Stream hydrology is a critical attribute of aquatic ecosystems (Poff and Allan 1995), and historical trends in hydrology offer a prelude to likely regional shifts in regimes and species-specific vulnerability under a changing climate. Our results provide an iterative means for testing predictions and assessing vulnerability and suggest potential for hydrologic-related negative impacts to salmonids, which have accelerated since the 1930s. However, it is unclear if the predicted impacts have already manifested at the population level. Currently, there is a paucity of empirical results linking salmonid populations with interannual hydrologic and climate data (Kovach et al. 2016), which is surprising given the importance of salmonids to the economy and ecosystem function in the GYA. Recent observation of upstream range expansion of native and introduced cool-water fishes (e.g., smallmouth bass, Micropterus dolomieu) into historically cold-water sections of the Yellowstone River outside of Yellowstone National Park underscore the pressing need to assess the responses of salmonids to changing hydrologic shifts (sensu Lawrence et al. 2014).

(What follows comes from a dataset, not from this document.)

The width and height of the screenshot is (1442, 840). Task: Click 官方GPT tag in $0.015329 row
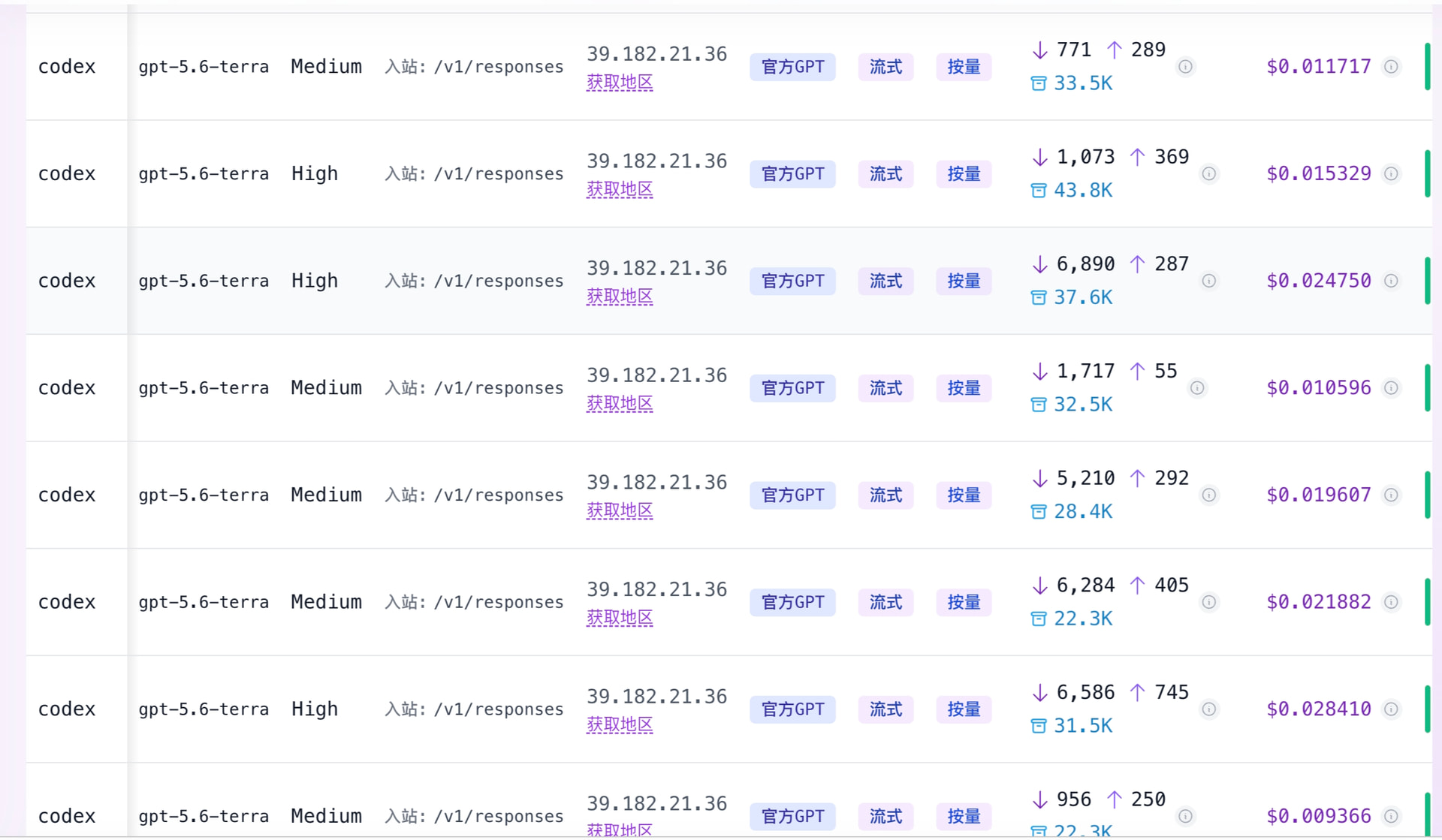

Concomitantly, the observed hydrologic changes are highly correlated (Supplemental Fig. 3; Luce and Holden 2009), suggesting the need to isolate the implications of shifts of individual metrics and the potential synergistic effects on populations. Despite the complexities of these analyses (Bassar et al. 2016), efforts to merge climate and population-level data are an important step in identifying the climate resilience of landscapes and populations as a means to effectively prioritize conservation approaches.